In 2016, the NPP needs executives, particularly a general secretary, who would move swiftly to address issues at the grassroots level. The elections will be won at the polling station. I anticipate that polling agents of the NPP will not agree to certain irregularities at the polling station level, especially after the enlightening education from the Supreme Court last year. The NPP therefore needs a general secretary who would move to the ground to defend his polling station executives; a general secretary who would be willing to put his life, his career and even integrity on the line to defend his polling station executives. Most people see such traits in Sir John and to some extent Yaw Buaben but not Kwabena.
What I have heard from my friends in NPP is that Kwabena will not be willing to make those sacrifices. I questioned the basis for their belief. One friend cited an example. He said that he was personally at Dzorwulu together with other supporters of the NPP when they heard that the election results were being manipulated from an office there. He explained that Yaw Buaben and Sammi Awuku came around immediately and led them to that office. After the event, they reported to Kwabena at the Kanda office and his response was that what Yaw Buaben and Sammi Awuku did at Dzorwulu was a senseless act and that he (Kwabena) will never do such a thing. They strongly believe that when push comes to shove in 2016, Kwabena will not join them on the ground to prevent an injustice.
Another set of friends from the NPP believe that electing Kwabena as general secretary will deepen the perceived factionalism in the Party. Kwabena's handlers have portrayed him as a candidate who has worked with all perceived factions of the Party and will be a unifier. This has been without success. Kwabena is widely known as an “Alan Kyeremanten boy”. In that he was a member of the Young Executive Forum founded by Alan in the 90s and worked as Alan's campaign manager in the NPP presidential primaries in 2010.
The public's perception is that if Kwabena is to win the general secretary race, he will do Alan's bidding against Akufo-Addo in the presidential primaries. It is believed that one faction will control the secretariat of the Party if Kwabena wins, and if truly the Party wants to eschew the perceived factionalism then it must avoid Kwabena.

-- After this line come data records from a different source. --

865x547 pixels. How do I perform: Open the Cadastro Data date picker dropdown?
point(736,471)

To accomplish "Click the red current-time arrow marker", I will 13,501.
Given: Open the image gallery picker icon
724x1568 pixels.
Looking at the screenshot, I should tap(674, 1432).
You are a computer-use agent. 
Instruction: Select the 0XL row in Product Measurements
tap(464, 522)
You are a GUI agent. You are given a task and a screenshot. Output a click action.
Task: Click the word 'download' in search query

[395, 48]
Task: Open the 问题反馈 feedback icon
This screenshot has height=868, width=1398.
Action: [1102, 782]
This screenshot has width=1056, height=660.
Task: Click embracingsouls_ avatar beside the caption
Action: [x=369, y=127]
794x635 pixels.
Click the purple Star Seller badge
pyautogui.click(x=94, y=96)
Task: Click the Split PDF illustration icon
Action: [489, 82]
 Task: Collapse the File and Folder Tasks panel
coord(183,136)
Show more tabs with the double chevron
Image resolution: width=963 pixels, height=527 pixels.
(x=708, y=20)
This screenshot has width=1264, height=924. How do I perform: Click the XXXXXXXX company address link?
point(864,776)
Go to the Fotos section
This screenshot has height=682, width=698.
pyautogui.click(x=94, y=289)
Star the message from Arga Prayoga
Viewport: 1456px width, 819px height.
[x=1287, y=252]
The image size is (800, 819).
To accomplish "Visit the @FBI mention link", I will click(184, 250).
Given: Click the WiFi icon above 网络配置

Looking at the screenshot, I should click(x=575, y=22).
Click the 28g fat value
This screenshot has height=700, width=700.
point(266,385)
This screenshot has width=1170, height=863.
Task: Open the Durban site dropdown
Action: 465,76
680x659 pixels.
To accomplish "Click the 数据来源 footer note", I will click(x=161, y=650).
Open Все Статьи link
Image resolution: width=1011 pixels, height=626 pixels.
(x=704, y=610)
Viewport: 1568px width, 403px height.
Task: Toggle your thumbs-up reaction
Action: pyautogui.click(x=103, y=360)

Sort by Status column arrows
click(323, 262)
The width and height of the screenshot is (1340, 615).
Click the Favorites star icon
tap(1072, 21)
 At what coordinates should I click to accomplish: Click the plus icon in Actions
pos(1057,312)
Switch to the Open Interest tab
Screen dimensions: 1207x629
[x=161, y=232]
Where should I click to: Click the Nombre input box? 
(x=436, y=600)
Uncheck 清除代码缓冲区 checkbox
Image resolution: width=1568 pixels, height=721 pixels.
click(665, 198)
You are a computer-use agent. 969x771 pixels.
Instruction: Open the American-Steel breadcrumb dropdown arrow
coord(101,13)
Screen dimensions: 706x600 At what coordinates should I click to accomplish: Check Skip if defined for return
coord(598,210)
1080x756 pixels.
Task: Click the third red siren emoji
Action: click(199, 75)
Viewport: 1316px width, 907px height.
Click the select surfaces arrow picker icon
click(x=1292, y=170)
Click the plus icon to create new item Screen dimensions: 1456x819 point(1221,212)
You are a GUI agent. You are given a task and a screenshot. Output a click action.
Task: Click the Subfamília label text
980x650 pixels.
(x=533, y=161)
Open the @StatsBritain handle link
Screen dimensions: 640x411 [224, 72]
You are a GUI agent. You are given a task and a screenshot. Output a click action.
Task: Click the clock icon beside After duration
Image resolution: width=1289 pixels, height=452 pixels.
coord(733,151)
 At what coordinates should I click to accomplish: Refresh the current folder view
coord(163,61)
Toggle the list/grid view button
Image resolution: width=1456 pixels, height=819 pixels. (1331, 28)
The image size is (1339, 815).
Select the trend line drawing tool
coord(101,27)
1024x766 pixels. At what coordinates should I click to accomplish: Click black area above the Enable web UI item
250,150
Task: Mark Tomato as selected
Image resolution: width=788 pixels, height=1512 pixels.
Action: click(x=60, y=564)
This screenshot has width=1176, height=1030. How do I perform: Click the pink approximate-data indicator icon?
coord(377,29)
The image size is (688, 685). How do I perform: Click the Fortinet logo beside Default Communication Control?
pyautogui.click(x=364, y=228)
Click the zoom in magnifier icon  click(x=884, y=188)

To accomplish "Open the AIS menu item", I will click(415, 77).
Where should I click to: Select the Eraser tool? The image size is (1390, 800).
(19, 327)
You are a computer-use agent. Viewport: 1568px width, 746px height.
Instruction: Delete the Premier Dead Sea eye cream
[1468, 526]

Also, it is obvious that the Party will retain Akufo-Addo as its candidate for 2016. And thus, if the perceived factionalism still exists, it may be translated into undermining Akufo-Addo's third presidential bid, if he does not win the general election; especially against the backdrop of Kwabena's demonstrated unwillingness to join the people on the ground to demand justice.
Others say that Kwabena's ultimate goal is not 2016 but rather 2020. Some say he is preparing the Party for Alan's bid in 2020 whilst others are of the view that his preparation of the Party is for himself. It is believed that his campaign around the country is to familiarize himself with delegates for that purpose. He may be interested in building the structures of the Party as he has stated but not necessarily to win power in 2016. Indeed if the Party structures are set up properly and made to work, he will be in a position to make the argument that he did that and for that reason he should be given the chance to lead the Party in 2020.
Also, Kwabena still has presidential ambitions following his loss in 2007 and it is suspected that when push comes to shove in 2016, he will compromise to position himself accordingly. Many still hold the view that Kwabena, who resigned as the spokesperson for President Kufuor to contest as one of the 17 candidates in 2007, contributed to the current divisions in the Party and therefore it does not lie in his mouth to describe himself as a unifier.
Anyways, I will continue to follow the campaign for general secretary closely. I hope Kwabena's handlers will address these issues affecting their candidate rather than sweeping them under the carpet.